The head of Provident Developments, which just started construction on the two-building, 78-condo venture called Dockside Waterfront Drive, said Friday that he had already taken deposits on about 75 per cent of the units when the economy fell apart two years ago.
"We had these people who — they were not putting their life savings into it by any means — but they had a substantial amount of money that they were taking out of their savings accounts, and they relied on the stock market and that all fell apart," Greenough said.
"Luckily, we hadn’t started. So we gave them all back their deposits."
There was no point in keeping their money, he said.
"We’d get them back; we were sure of it. And we did get a lot of them back."
The would-be buyers had "lost considerable amounts of money, I was sure, at the time," he said. "Now I think the market’s come back for them and that’s probably why they’re back."

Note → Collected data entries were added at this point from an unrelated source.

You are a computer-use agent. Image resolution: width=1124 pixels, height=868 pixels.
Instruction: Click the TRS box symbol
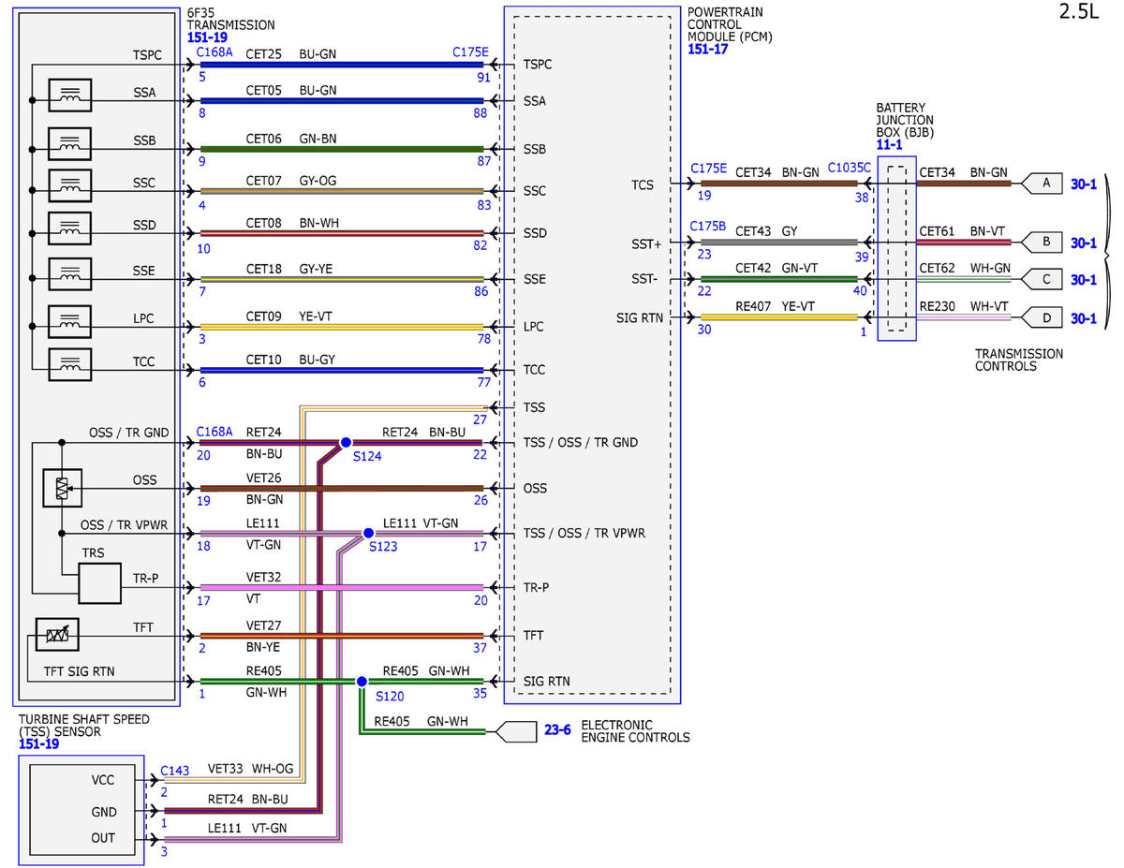coord(99,583)
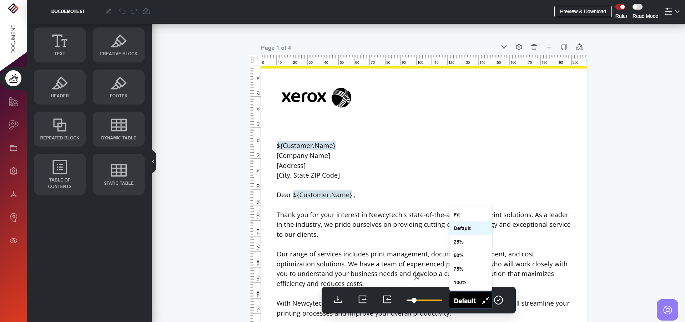Select 50% zoom option
The image size is (685, 322).
459,255
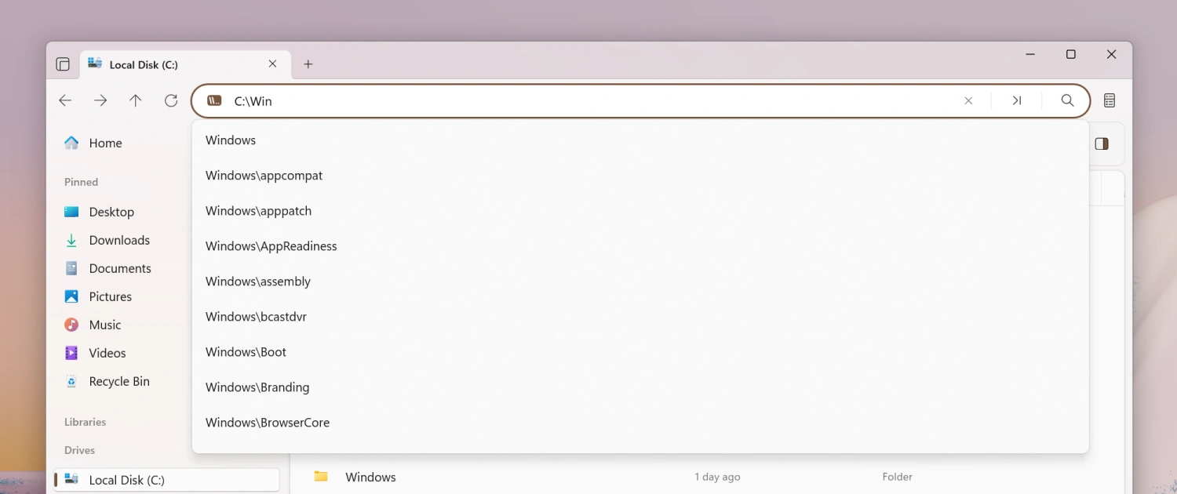Screen dimensions: 1177x494
Task: Click the sidebar toggle icon in title bar
Action: point(63,64)
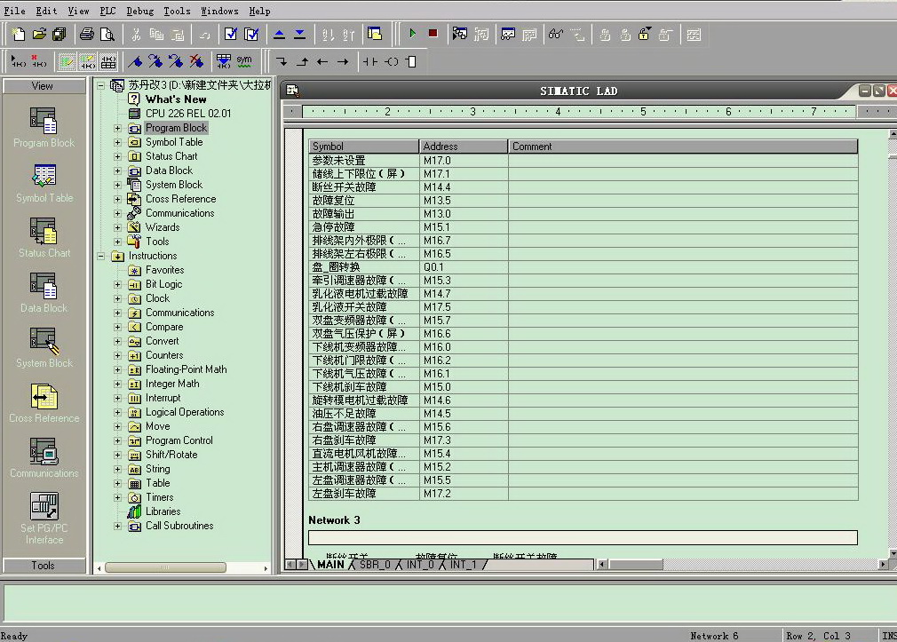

That tactic appears to have worked in the development where condo prices range from about $300,000 to $700,000.
"Last time I was talking with the agents, we were somewhere between 80 and 84 per cent sold," Greenough said.
The project, comprised of five- and six-storey buildings, is slated to be completed in the spring of 2012.
"We have cranes up and we’re pouring concrete," Greenough said.
And while he was excited last year about the idea of harnessing heat from a Bedford sewage treatment plant to help warm the residential and commercial project, Greenough said he’s decided not to go ahead with the scheme this time around.
He had talked to the city about buying thermal energy harvested from sewage, which can be 12 C or warmer. The concept involves running either a series of coils or discs directly through the sewage to warm water that can be brought up to hotter temperatures using heat pumps.
"We explored that actually quite a bit and it became very, very complicated at the end," Greenough said.
Due to potential problems, he decided to take a pass on the technology this time and go with individual heat pumps.
"I’d like somebody else to be first to show me that it works great," he said.
He’s got plans to erect some public art near the waterfront project. "I always felt that the province never had its share of statues, big bronze statues."
"We’re sort of looking at a number of things like maybe people of the world."
While everything appears to be going along swimmingly now, in 2004, or what Colin MacLean of the Waterfront Development Corp. Ltd. calls "back in the mists of time," Greenough launched a $28-million lawsuit against the provincial Crown corporation that owns huge swaths of prime real estate on the Halifax, Dartmouth and Bedford waterfronts. The case never made it to court and Greenough got his wish. His company now owns, rather than leases, the land where Provident is now building.
"They own that land and what we’ve arranged is that the land around it is an easement that they’ve granted to us," MacLean said Friday. "So we’ll take care of the public spaces and amenities."